Abstract The antibiotic susceptibility test was carried out on 103 Staphylococcus aureus and 136 coagulase-negative staphylococci (CNS) strains. Only 35 of the isolates were susceptible to all antibiotics tested, while the remaining 204 isolates were resistant at least to one of the antibiotics. Among staphylococci, 18 isolates of S. aureus and 31 isolates of CNS were found phenotypically resistant to methicillin and these isolates were also resistant to penicillin G, ampicillin, amoxycillin and cloxacillin. Out of 68 S. aureus strains 55.9% were β-lactamase producers. β-lactamase producer isolates were 21.1% resistant to methicillin, but were 100% susceptible to amoxycillin/clavulanic acid and 97.4% susceptible to ampicillin/sulbactam. The differences observed in the efficacy of the antibiotics tested against staphylococci show that the antibiotic susceptibility tests should be performed together with the identification of the bacterial agents.

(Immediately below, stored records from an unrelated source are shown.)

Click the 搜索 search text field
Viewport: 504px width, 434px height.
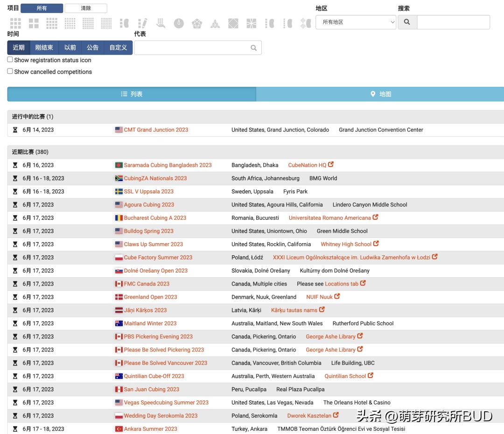point(453,22)
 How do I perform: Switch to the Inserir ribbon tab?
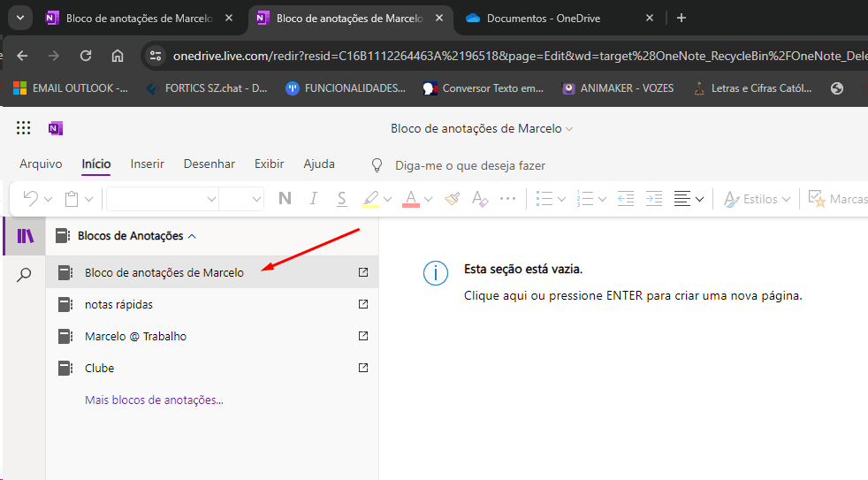148,164
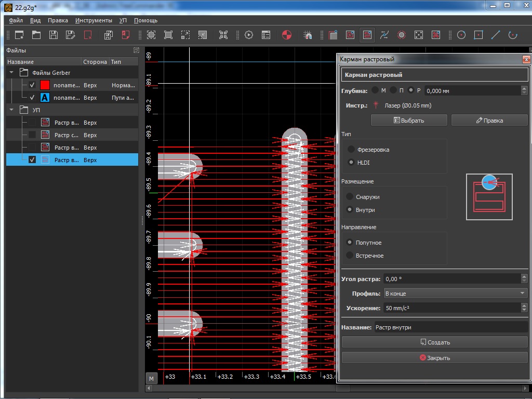The image size is (532, 399).
Task: Click the raster pocket tool in toolbar
Action: 367,35
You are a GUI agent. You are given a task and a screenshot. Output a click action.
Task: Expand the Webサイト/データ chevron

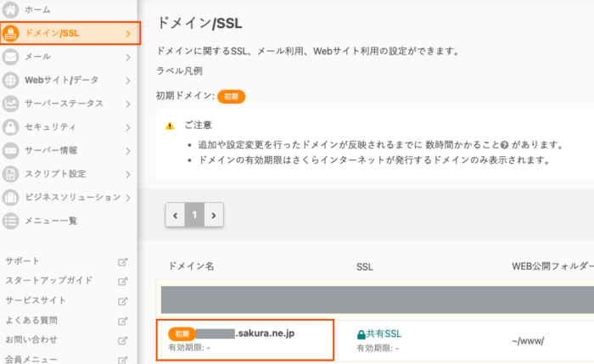128,81
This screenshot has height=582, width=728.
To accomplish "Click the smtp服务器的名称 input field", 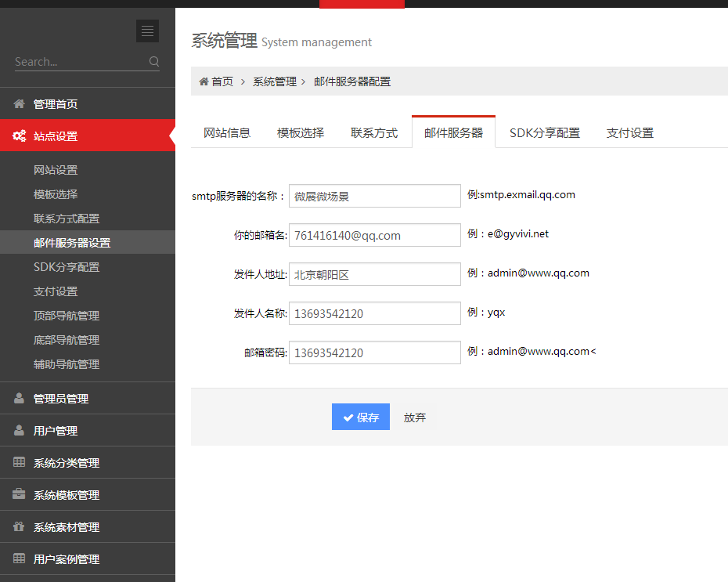I will point(374,196).
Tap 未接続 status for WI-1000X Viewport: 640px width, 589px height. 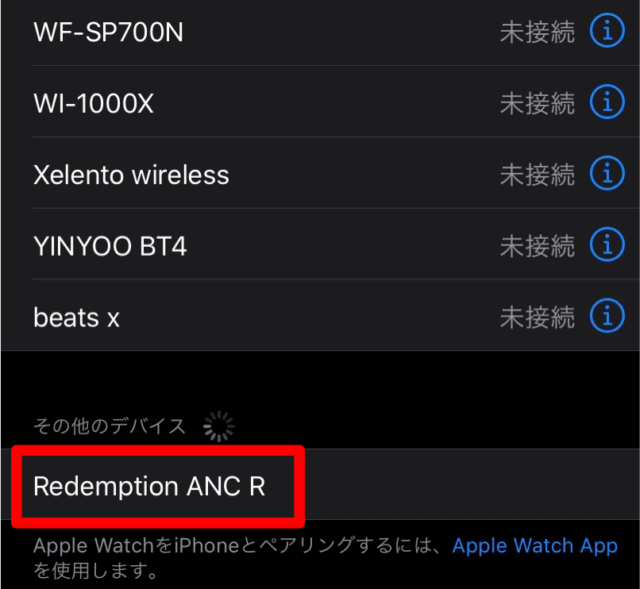pyautogui.click(x=537, y=102)
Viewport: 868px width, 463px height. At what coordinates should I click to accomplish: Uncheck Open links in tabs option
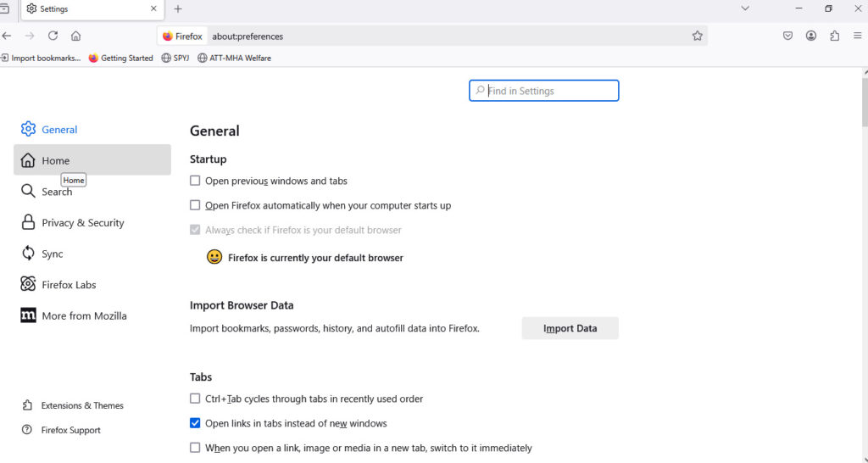195,423
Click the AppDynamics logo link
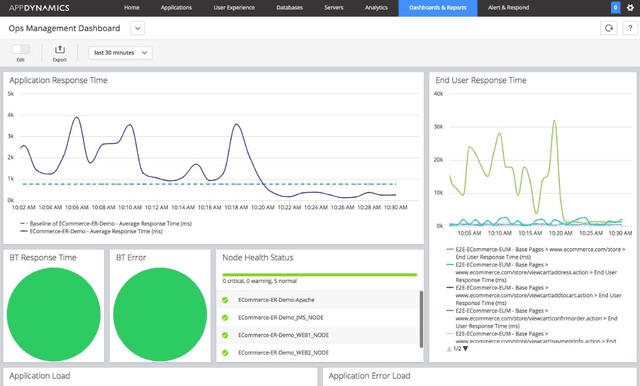 tap(39, 8)
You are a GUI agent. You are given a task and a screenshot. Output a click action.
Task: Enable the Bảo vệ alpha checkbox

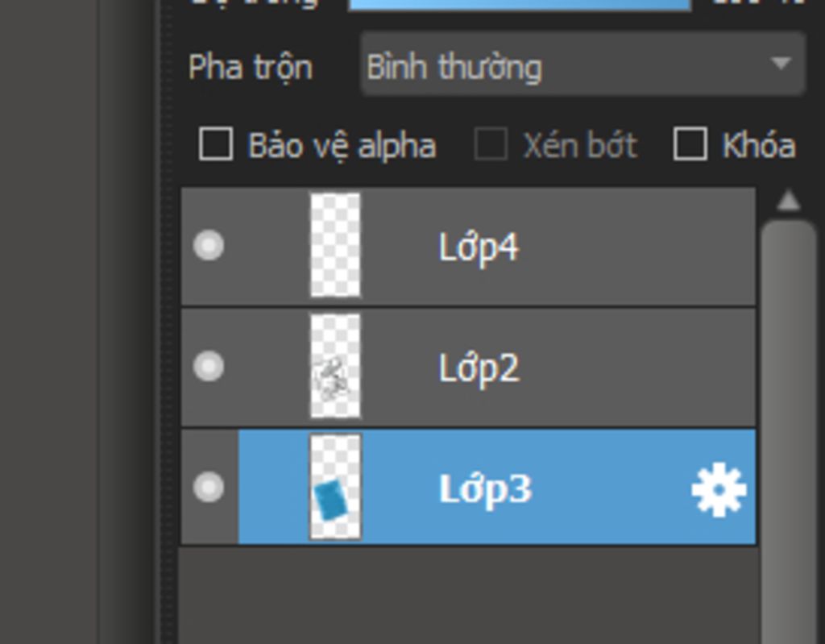216,143
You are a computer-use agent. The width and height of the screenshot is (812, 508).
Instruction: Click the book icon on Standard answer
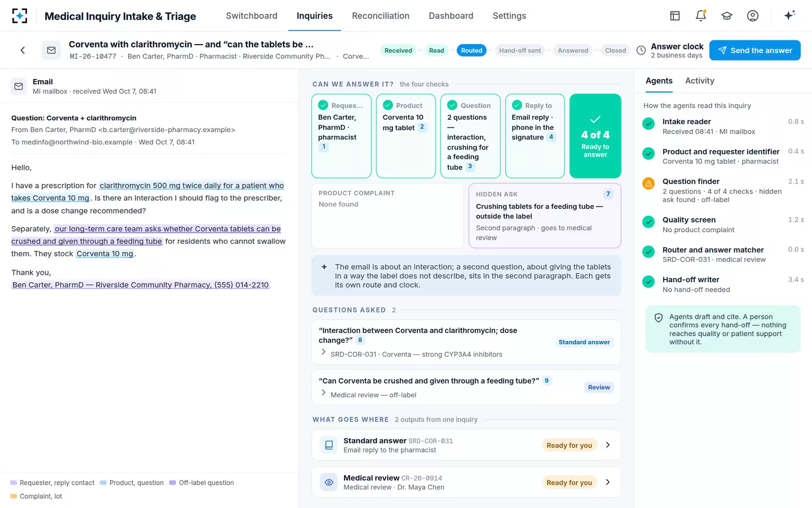coord(329,445)
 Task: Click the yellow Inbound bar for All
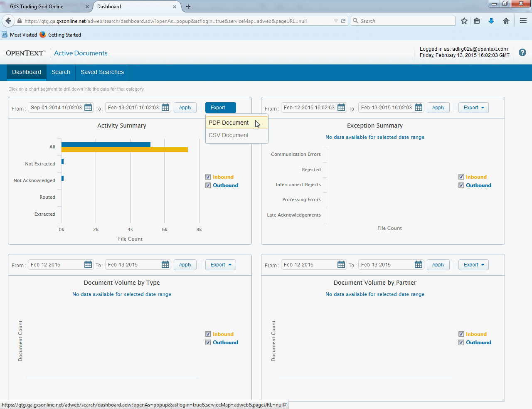click(125, 150)
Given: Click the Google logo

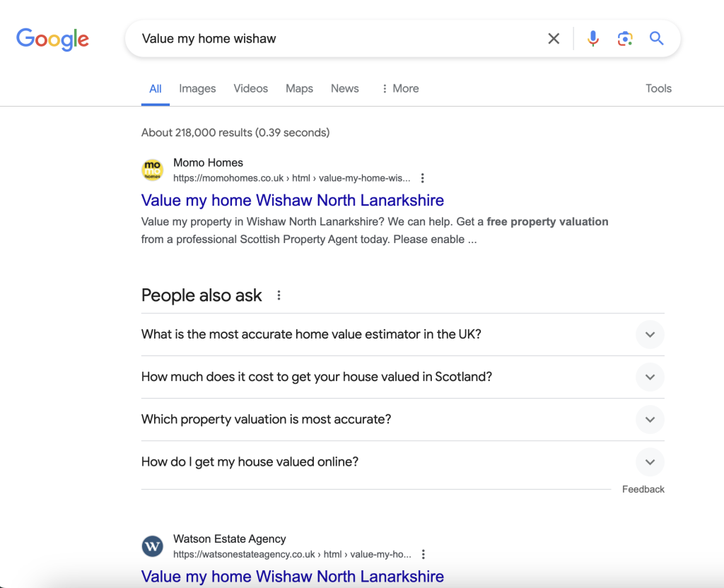Looking at the screenshot, I should [x=52, y=39].
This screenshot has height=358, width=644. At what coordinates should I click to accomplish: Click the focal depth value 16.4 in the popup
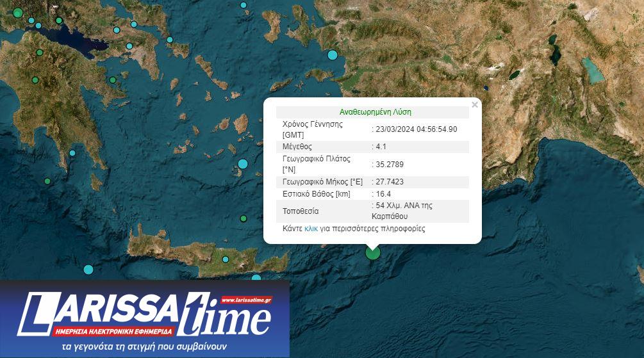click(x=383, y=193)
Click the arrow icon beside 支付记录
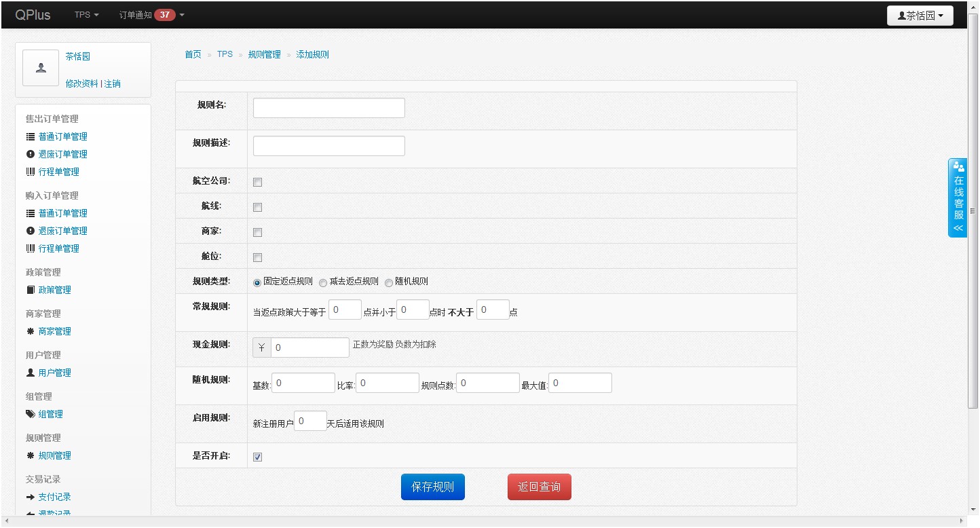The height and width of the screenshot is (528, 980). click(31, 497)
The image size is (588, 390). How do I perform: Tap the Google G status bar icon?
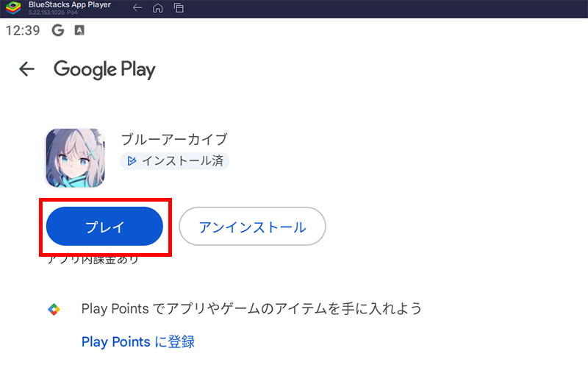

Key words: cows, mastitis, Staphylococcus aureus, antibiotic resistance. Staphylococcus aureus has been the main subject of studies on antibiotic resistance because of its importance for all forms of mastitis in dairy cows (4, 11, 14). However, in recent years, the incidence of reported coagulase-negative staphylococci (CNS) mastitis has increased substantially (3, 7, 18). In human medicine, antimicrobial multi-resistance is frequently encountered and methicillin-resistant S. aureus (MRSA) (2, 15) and methicillin-resistant CNS (MR-CNS) (2, 17) strains are among the most threatening bacteria involved in nosocomial infections. In veterinary medicine, however, MRSA as well as multi-resistant S. aureus strains are reported occasionally (13, 19). Penicillinase or βlactamase resistant penicillins such as methicillin and oxacillin are not used in veterinary medicine in Turkey except for cloxacillin that is used in products for intramammary administration in cattle. Therefore, testing the susceptibility to these antibiotics is not a routine procedure and infections with methicillin-resistant staphylococci (MRS) in animals may go undetected. The objective of this study was to determine the in vitro resistance rates of
staphylococci isolated from bovine mastitis to methicillin and other antibiotics commonly used in veterinary medicine.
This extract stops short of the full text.